→ **Dataset**:
○ ○ ○

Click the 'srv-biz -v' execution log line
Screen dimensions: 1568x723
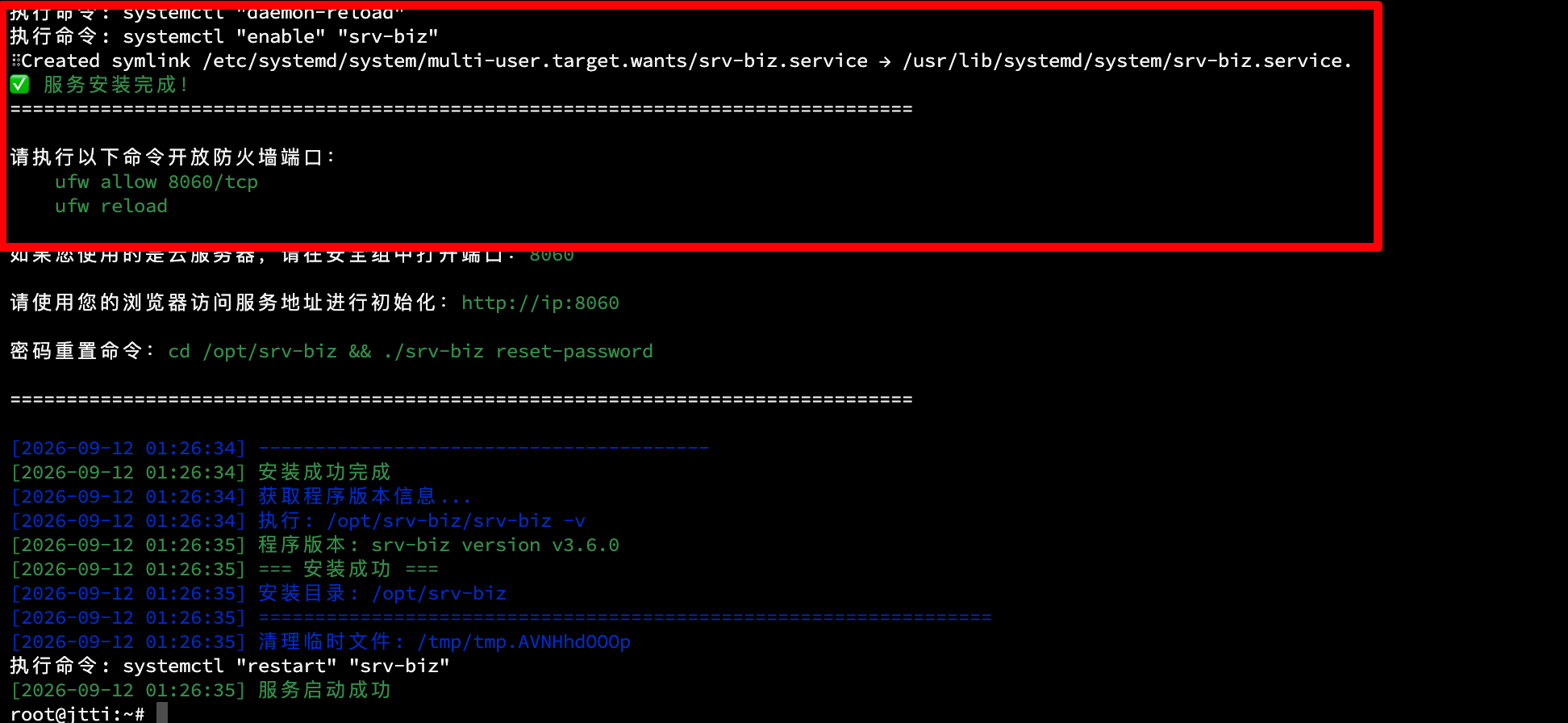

○ ○ ○

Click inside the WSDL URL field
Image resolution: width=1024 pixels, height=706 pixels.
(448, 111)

○ ○ ○

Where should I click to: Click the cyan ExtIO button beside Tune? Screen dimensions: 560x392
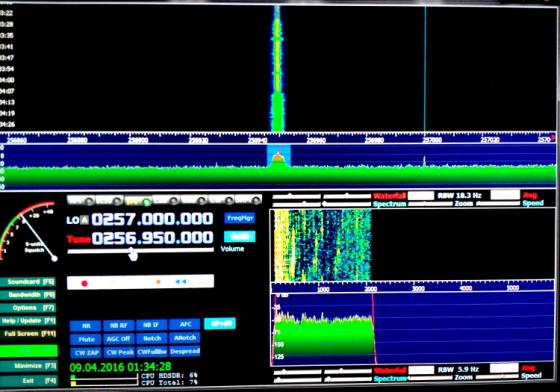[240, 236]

○ ○ ○

→ **Exercise instructions**: Of all the entries above, output exactly the lines between the one holding "Click the 'srv-biz -v' execution log line" and the one holding "Screen dimensions: 1568x723", inclusive.

→ **Solution**:
Click the 'srv-biz -v' execution log line
Screen dimensions: 1568x723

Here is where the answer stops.